We found that myofascial massage significantly reduced self-reported pain and mobility limitations. Myofascial massage also resulted in significant improvements in self-reported overall health. Both the myofascial massage and the relaxation massage groups had decreased feelings of downheartedness, suggesting that both types of massage had some quality-of-life benefits. Participants tolerated both types of massage, and qualitative feedback was over-whelmingly positive.

Strengths of our study include well-defined subject selection criteria, a randomized controlled trial design, the use of a control group that received a similar amount of time and attention, and use of validated outcome measures. The high adherence of participants (97%) to assigned massage treatments is also worth noting. Reasons for this exceptionally high adherence may be the overall value participants found in the massage treatment, both for the outcomes noted in the intervention group and for the stress relief and other positive effects the control group experienced.

The few previous studies of massage for breast cancer surgery differed from our approach in several critical ways. A French study of 20 women found that mechanical massage improved the skin complications of radiation-induced fibrosis. However, this study did not include an active control group.( A German study of 86 women found that back, head, and neck massage reduced physical discomfort and improved mood disturbances. However, the study was not designed to focus on the affected breast, chest, and shoulder areas.( A Brazilian study of 131 women found that massage therapy did not enhance the results obtained with exercises alone for shoulder range of motion and ipsilateral upper limb function. It did not report on the impact of massage on pain.( An American study of 46 patients found that massage led to reductions in pain, stress, and muscle tension, as well as an increase in relaxation. The massage was provided the day after breast cancer surgery and did not focus on the affected breast, chest, and shoulder areas. In addition, there was no control group.(

Our findings have implications for patients, physicians, and payers. Several study participants stated that dealing with pain or mobility issues was just the price to pay to be cancer-free. Previous research has also found that there is much underreporting of pain among breast cancer surgery patients.( Our findings suggest that women with chronic pain or mobility limitations should consider a trial of myofascial massage. Physicians should refer women with persistent pain or mobility issues for massage treatments. It is possible that massage may enhance the effectiveness of traditional treatments such as pain medication and physical therapy, or become another treatment option for challenging shoulder and chest wall issues. In addition, it is important for health insurance companies to cover the cost of therapeutic massage so massage cost is not a barrier for low- and middle-income women.

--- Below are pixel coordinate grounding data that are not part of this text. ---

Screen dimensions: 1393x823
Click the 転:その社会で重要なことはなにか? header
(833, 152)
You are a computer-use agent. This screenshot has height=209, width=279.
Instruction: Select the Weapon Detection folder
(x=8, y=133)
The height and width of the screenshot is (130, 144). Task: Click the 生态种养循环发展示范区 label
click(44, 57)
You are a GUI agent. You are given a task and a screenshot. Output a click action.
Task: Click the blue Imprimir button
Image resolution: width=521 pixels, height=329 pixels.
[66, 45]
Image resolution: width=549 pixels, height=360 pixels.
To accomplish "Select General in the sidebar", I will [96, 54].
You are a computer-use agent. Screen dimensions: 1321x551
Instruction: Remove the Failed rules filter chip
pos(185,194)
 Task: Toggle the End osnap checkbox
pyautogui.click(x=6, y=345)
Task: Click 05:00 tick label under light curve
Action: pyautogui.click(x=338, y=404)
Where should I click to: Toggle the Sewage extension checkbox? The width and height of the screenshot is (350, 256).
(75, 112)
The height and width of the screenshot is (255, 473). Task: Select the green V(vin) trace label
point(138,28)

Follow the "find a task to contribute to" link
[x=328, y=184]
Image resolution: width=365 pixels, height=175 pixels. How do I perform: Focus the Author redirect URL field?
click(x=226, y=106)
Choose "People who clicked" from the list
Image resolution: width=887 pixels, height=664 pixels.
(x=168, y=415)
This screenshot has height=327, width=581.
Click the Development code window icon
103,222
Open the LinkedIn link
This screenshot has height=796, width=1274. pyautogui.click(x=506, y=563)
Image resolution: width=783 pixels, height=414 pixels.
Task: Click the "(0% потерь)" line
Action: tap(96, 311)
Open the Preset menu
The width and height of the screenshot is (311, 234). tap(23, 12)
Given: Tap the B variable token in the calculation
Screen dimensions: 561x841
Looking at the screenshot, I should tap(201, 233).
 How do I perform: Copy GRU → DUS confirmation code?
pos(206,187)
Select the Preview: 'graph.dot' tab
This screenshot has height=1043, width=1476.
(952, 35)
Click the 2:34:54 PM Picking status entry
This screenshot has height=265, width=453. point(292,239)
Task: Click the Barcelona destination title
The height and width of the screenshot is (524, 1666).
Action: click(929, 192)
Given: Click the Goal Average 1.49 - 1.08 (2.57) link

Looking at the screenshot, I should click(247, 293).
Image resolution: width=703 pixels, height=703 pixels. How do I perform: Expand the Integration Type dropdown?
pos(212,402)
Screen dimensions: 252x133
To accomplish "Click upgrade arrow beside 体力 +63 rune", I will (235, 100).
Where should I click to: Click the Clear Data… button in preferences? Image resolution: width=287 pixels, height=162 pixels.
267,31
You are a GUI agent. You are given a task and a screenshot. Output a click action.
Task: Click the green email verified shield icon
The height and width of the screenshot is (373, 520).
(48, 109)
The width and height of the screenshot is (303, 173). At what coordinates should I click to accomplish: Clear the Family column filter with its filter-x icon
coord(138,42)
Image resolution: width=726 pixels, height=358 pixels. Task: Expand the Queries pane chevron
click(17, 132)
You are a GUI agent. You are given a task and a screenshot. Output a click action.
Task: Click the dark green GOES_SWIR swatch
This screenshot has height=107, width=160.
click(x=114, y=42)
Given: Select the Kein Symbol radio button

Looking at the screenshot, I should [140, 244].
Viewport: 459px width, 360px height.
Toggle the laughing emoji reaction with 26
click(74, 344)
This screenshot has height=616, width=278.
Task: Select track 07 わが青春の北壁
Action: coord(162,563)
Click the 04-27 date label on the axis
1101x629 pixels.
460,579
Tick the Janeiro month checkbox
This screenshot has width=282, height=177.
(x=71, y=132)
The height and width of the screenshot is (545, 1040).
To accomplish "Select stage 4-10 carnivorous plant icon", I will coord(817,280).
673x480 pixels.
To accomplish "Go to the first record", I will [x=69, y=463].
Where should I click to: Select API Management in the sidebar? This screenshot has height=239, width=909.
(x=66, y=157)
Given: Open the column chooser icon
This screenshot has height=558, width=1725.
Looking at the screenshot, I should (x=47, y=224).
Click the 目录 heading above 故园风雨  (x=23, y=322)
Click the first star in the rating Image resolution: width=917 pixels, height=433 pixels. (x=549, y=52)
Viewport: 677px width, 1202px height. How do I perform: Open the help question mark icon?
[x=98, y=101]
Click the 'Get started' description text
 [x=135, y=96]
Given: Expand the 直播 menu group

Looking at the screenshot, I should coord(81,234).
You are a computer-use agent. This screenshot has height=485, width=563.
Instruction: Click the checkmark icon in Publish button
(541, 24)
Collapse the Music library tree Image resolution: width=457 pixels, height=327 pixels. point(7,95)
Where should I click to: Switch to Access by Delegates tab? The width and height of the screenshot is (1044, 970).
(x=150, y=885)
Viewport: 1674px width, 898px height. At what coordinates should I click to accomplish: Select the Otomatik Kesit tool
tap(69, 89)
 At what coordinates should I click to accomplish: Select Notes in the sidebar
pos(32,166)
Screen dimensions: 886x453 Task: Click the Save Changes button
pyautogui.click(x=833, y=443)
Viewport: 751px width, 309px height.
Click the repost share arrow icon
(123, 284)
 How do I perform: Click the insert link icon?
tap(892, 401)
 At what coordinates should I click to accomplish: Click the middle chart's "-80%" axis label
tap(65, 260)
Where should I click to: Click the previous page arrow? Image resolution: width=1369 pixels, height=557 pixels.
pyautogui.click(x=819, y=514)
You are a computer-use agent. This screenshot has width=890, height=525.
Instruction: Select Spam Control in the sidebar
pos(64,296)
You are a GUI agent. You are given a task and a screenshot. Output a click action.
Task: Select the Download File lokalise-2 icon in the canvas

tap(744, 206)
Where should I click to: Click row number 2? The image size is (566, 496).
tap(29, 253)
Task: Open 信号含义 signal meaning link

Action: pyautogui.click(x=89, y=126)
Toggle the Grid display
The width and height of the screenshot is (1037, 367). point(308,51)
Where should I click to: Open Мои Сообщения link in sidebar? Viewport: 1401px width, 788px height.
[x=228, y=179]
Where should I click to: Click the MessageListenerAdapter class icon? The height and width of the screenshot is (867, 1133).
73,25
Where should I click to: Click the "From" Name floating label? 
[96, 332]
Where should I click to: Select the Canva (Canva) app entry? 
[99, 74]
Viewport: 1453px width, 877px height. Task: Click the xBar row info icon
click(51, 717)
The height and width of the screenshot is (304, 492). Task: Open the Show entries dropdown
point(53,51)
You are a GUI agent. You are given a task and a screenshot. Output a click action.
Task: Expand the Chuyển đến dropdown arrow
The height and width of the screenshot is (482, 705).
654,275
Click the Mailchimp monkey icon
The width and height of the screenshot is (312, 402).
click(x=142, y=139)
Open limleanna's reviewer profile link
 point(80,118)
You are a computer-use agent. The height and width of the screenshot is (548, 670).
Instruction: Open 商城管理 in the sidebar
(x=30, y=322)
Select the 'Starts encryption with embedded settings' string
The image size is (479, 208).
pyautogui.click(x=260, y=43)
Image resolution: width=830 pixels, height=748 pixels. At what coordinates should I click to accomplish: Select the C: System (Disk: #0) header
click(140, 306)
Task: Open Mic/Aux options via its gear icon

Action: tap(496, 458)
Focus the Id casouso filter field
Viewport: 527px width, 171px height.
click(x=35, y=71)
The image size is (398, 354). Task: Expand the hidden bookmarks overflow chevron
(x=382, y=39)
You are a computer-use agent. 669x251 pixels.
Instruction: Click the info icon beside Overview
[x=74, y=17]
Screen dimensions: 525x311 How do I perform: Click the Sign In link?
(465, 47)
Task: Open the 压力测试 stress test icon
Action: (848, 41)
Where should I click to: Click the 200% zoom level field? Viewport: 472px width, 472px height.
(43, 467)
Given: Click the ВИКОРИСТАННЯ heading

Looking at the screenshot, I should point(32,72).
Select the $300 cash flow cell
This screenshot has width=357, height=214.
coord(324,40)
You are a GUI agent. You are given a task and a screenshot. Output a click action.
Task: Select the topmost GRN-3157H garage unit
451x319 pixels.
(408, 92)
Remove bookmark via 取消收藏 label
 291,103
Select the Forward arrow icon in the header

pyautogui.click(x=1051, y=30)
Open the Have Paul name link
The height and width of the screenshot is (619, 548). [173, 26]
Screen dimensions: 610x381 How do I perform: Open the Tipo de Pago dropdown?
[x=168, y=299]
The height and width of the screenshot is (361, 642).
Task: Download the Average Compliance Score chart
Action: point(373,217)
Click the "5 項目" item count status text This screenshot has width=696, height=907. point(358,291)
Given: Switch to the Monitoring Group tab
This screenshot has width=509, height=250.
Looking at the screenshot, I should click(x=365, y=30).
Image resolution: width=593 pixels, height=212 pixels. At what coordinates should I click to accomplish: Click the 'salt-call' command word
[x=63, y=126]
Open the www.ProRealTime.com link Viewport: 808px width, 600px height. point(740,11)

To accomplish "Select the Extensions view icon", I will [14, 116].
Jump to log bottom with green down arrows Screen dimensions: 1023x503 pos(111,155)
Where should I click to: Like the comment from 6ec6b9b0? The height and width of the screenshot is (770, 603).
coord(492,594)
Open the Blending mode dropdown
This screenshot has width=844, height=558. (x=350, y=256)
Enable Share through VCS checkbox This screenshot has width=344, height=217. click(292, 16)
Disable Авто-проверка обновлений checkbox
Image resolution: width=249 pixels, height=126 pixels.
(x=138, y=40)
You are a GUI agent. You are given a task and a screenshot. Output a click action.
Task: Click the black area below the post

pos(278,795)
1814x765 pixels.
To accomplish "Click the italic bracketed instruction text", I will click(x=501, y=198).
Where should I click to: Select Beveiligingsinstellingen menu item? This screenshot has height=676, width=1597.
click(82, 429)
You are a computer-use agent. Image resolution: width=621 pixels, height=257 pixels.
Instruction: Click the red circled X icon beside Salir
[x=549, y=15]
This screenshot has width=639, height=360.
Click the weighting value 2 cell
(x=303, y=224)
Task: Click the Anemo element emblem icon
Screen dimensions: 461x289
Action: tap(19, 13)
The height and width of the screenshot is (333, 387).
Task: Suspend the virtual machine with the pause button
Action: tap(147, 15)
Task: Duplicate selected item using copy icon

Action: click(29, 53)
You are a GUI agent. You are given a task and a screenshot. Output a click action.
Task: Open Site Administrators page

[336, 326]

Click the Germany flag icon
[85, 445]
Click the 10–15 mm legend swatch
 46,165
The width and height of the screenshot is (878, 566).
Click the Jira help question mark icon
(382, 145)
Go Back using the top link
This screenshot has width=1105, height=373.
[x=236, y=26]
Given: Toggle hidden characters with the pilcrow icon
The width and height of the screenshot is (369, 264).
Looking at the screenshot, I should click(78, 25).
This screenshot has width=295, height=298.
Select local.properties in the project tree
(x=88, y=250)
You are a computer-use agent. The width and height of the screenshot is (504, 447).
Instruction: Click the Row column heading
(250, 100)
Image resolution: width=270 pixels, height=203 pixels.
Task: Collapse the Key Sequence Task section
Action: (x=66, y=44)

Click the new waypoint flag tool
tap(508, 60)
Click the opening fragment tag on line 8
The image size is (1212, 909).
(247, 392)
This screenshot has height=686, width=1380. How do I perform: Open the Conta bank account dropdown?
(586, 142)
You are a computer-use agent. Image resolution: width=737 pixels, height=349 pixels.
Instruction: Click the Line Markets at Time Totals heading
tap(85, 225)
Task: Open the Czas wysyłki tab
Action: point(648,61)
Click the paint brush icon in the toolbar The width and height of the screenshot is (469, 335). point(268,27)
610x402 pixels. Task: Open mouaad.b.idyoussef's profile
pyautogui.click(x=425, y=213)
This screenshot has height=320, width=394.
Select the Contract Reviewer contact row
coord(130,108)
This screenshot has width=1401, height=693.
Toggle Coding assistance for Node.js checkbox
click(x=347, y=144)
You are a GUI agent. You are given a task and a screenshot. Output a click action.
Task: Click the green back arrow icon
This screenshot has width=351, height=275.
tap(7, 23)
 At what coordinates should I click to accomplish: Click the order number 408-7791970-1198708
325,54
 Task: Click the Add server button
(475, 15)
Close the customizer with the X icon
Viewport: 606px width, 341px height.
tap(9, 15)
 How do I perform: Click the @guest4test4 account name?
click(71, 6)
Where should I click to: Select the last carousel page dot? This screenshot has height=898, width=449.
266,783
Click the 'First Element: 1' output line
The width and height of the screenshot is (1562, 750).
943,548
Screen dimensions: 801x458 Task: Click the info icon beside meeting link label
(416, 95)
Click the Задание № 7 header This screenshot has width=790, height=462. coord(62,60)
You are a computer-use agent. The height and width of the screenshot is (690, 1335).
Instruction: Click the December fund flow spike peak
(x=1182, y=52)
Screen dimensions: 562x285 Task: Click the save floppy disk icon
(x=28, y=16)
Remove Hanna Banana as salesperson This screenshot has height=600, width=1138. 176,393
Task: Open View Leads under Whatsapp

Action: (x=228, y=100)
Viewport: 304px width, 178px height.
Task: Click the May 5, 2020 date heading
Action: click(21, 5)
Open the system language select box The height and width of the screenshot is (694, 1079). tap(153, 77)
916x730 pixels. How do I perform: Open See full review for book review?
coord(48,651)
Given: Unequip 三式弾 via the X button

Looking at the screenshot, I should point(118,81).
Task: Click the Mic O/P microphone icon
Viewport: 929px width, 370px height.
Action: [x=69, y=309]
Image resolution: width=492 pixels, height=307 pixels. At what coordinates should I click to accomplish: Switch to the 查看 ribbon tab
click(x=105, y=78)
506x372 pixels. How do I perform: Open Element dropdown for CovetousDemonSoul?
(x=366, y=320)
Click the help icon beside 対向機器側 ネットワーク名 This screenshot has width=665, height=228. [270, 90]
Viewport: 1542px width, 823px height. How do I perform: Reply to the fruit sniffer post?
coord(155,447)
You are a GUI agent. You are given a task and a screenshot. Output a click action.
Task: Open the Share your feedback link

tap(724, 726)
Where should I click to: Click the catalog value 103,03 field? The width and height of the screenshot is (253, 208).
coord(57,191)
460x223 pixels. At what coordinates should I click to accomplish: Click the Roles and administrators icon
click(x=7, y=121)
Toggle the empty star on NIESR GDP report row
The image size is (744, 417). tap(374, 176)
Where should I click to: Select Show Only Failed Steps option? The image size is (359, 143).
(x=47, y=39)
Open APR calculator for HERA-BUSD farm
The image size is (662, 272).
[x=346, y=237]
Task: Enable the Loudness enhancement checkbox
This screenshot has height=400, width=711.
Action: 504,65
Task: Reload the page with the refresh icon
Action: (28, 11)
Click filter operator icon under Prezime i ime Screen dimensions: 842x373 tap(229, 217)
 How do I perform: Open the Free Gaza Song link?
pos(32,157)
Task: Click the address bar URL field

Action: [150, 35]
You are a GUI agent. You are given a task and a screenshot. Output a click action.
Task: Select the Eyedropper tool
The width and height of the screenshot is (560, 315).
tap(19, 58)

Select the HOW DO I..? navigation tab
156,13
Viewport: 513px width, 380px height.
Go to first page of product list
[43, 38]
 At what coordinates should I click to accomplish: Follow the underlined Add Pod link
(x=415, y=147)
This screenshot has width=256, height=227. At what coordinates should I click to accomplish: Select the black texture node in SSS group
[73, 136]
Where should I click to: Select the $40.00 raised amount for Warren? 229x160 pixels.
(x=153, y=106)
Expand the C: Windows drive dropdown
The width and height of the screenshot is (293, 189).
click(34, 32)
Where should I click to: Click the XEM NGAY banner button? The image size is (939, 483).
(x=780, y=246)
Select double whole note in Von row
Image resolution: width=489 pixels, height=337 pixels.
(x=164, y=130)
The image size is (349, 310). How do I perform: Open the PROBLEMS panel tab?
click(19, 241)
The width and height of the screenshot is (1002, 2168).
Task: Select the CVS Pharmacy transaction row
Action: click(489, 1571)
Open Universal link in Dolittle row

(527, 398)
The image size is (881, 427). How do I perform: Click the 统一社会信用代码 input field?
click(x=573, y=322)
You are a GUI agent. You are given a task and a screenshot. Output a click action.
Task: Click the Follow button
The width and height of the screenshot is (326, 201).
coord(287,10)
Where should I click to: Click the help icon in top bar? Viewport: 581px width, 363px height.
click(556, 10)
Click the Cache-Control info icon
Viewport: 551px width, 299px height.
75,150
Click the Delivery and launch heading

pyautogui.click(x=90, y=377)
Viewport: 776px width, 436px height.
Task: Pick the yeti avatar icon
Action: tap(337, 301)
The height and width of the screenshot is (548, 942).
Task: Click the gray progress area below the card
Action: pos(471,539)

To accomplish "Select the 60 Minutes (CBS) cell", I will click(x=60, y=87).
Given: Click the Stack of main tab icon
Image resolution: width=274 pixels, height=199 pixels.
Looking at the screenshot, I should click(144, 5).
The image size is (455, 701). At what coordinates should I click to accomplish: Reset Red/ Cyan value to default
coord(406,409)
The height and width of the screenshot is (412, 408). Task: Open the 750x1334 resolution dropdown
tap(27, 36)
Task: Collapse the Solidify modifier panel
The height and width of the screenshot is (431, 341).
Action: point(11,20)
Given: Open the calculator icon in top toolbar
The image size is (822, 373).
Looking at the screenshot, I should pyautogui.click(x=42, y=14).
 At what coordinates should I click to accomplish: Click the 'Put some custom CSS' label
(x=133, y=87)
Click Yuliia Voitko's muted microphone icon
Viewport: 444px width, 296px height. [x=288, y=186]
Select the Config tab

Several limitations must be considered in interpreting our results. The number of participants was small, most patients had simple mastectomies (vs. other types of surgery), the study was conducted at a single center, and study outcomes were self-reported. We had no details about the extent and quality of previous treatments, such as physical therapy, which may be a confounding factor. None of our study participants had appreciable amounts of lymphedema. As a result, our results may not apply to pain and mobility limitations that are due to lymphedema.

CONCLUSION

Myofascial massage is a promising treatment to address chronic pain and mobility limitations following breast cancer surgery. Further work in several areas is needed to confirm and expand on our study findings. First, these findings should be demonstrated in larger and more diverse patient groups in multiple centers with additional therapists. Second, other objective measures (e.g., range of motion, functional ability) and patient-centered outcomes (e.g., scarring, aesthetics) should be studied. Third, we need to understand the impact of massage on long-term outcomes.